Wife: Hey. Maybe that’s why you’re bald.
Sigh. I get no respect, I tell you.
I was running out of Teaching Company stuff, for those times when I’m in the mood for neither music nor fiction while driving, but it appears I won’t have a shortage of high quality lectures. I just found out about the Princeton web media archives. There’s got to be around a hundred archived lectures there. A little magic with Offline Explorer to capture the audio streams, and then some voodoo with WinAmp, some plugins, and CDEx, and I’ll have a hundred new MP3s to keep in the car for the next time the mood hits me.
I almost can’t wait to get to the most recent one: “The Consequences of Incompetence: The All-Too-Human Costs of Bad Thinking and Poor Decision-making by People in High Places”. I wonder who it’s about. Heh.
Boy, I sure liked Sinead O’Connor’s first album when it came out. Hell, I still like it. I probably mentioned that before.
However, I had not previously heard the “Jump In The River” extended version, “which basically played the song and then let Karen Finley in the door to rant and, indeed, pant for another five minutes”, nor had I previously heard either of the MC Lyte mixes of “I Want Your (Hands On Me)” from the 12″.
So, that makes it cool that these things just appeared in my RSS aggregator. Good old Poison To The Mind.
I believe I have mentioned previously my fascination with words in other languages that capture ideas foreign to English , or which encapsulate in single terms ideas that take a lot of words to convey in English. Both cases highlight cultural differences between English-speaking cultures and those of speakers of the other languages.
Well, the Mainichi Daily News brings some more examples of these, this time from the vocabulary of certain Japanese women. Here’s a couple of examples:
KAKO BIJIN (Past Beauty) — a woman who would have been called a beauty if she had been born in an earlier age. Kako Bijin tend, Sunday Mainichi says, to go on about how they would have been popular with guys if they had been born in the Heian Era (794-1194).

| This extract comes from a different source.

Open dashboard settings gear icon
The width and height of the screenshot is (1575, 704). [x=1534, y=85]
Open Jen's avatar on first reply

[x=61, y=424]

TOIRE BIJITSUKAN (Toilet Art Gallery) — used to describe beautifully decorated home toilets equipped with pleasant fragrances and packed with plenty of reading materials. Toire Bijitsukan are apparently wildly popular among single women in their 30s.
NAKAYOSHI NINPU (Buddy Pregnancy) — a trend where women deliberately get pregnant at the same time as a friend so they can go through the process together.
RIKONMIMI NENZO (Divorce Talk Generation) — those women inspired to consider ending a marriage because they hear a lot of talk about how much happier their friends have become since getting a divorce. Mainly describes women in their late 30s.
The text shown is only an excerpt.